Equitable Distribution: Georgia

Identifying Effective Teachers Policy

Goal

The state should publicly report districts' distribution of teacher talent among schools to identify inequities in schools serving disadvantaged children.

Meets a small part of goal
Suggested Citation:
National Council on Teacher Quality. (2013). Equitable Distribution: Georgia results. State Teacher Policy Database. [Data set].
Retrieved from: https://www.nctq.org/yearbook/state/GA-Equitable-Distribution-22

Analysis of Georgia's policies

Providing comprehensive reporting may be the state's most important role for ensuring the equitable distribution of teachers among schools.
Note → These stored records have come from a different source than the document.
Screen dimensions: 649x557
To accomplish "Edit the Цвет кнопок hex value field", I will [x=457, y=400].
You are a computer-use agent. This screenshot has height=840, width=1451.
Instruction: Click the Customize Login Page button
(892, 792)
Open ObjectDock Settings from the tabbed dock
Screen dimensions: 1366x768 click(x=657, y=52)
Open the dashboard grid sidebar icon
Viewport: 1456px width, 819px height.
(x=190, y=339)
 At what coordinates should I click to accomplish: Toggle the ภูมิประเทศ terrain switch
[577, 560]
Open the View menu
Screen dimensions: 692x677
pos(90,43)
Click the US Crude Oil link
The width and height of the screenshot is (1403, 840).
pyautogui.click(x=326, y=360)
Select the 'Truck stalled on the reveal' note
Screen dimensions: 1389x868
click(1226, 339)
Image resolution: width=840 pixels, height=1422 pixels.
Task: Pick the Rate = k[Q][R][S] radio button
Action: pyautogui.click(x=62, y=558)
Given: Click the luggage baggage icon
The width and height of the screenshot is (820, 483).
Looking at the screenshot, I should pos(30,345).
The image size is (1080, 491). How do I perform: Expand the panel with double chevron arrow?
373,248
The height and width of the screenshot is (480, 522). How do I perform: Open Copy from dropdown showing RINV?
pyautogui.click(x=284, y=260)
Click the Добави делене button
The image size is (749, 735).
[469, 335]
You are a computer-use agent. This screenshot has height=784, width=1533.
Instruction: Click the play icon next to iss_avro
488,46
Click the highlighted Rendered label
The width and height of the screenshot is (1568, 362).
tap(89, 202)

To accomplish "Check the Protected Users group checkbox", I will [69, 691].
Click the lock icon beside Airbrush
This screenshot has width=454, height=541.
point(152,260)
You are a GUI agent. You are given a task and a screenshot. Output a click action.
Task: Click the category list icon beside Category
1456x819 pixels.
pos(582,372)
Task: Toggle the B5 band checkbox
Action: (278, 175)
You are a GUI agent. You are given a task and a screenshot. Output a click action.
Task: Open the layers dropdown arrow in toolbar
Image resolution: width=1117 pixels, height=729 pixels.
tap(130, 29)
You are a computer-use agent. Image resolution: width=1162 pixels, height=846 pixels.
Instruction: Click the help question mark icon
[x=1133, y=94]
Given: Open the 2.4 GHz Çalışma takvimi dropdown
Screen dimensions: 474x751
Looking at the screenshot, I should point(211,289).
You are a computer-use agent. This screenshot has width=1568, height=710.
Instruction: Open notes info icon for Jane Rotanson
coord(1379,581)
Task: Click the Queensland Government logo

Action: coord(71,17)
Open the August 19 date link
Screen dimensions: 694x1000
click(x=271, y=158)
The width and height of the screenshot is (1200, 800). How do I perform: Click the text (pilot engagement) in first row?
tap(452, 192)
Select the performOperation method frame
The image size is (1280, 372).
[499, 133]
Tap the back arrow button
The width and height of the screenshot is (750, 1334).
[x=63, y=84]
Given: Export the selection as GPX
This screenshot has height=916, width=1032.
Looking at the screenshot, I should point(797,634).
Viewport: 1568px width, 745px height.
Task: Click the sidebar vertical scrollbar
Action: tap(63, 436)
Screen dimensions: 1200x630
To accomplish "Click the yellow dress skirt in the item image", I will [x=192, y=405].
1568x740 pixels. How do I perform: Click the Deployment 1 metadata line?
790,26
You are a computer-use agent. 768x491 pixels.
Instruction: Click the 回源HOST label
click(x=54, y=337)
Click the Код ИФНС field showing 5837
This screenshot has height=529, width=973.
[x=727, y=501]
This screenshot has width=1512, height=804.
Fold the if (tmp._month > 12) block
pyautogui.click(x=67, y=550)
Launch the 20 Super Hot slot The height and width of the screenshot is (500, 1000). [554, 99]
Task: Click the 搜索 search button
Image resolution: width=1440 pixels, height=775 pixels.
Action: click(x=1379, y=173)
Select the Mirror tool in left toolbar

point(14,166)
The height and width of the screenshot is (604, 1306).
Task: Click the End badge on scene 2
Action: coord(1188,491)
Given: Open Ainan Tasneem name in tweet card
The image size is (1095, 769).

Georgia reports little school-level data that can help support the equitable distribution of teacher talent.

Georgia does not require districts to publicly report aggregate school-level data about teacher performance, nor does the state collect and publicly report most of the other data recommended by NCTQ. Georgia does not provide a school-level teacher-quality index that demonstrates the academic backgrounds of a school's teachers and the ratio of new to veteran teachers. The state also does not report on teacher absenteeism or turnover rates.  

The state reports on the percentage of teachers on emergency credentials, the average years of teacher experience and the percentage of highly qualified teachers. Commendably, these data are reported for each school, rather than aggregated by district. When reporting the percentage of highly qualified teachers, the state identifies schools with poverty levels in the high or low quartile.

Citation

Recommendations for Georgia

Report school-level teacher effectiveness data.  Georgia should make aggregate school-level data about teacher performance—from an evaluation system based on instructional effectiveness—publicly available. Given that Georgia requires teacher evaluations to be based to a significant extent on evidence of student learning (see Goal 3-B), such data about the effectiveness of a school's teachers can shine a light on how equitably teachers are distributed across and within school districts.  

Publish other data that facilitate comparisons across schools.
Georgia should collect and report other school-level data that reflect the stability of a school's faculty, including the rates of teacher absenteeism and turnover.

Provide comparative data based on school demographics.

As Georgia does for highly qualified teachers, the state should provide comparative data for schools with similar poverty and minority populations. This would yield a more comprehensive picture of gaps in the equitable distribution of teachers.

State response to our analysis

Georgia asserted that it does have a Project EQ public site that contains every districts' equity plan. Each equity plan covers every equity indicator in Georgia as well as contextual district information, including teacher effectiveness. Georgia added that it does provide an Equity Technical Assistance (ETA) site to districts that provides data about teacher experience ratios. The site will be expanded to include teacher effectiveness ratios and other data once the results of Georgia's statewide common performance measures are completed.

In addition, the state noted that, beginning October 2013, the Professional Standards Commission will annually include percentage of new teachers by school, district and content; percentage of teachers on emergency (waiver) certificates by school and content area; and a three-year average teacher turnover rate by school, district and content area as Academic Quality index factors in its Instructional Capital Planner (ICP). These data are dependent on annual certified personnel reports from the Georgia Department of Education and are annually reported in the ICP during October for the previous academic year.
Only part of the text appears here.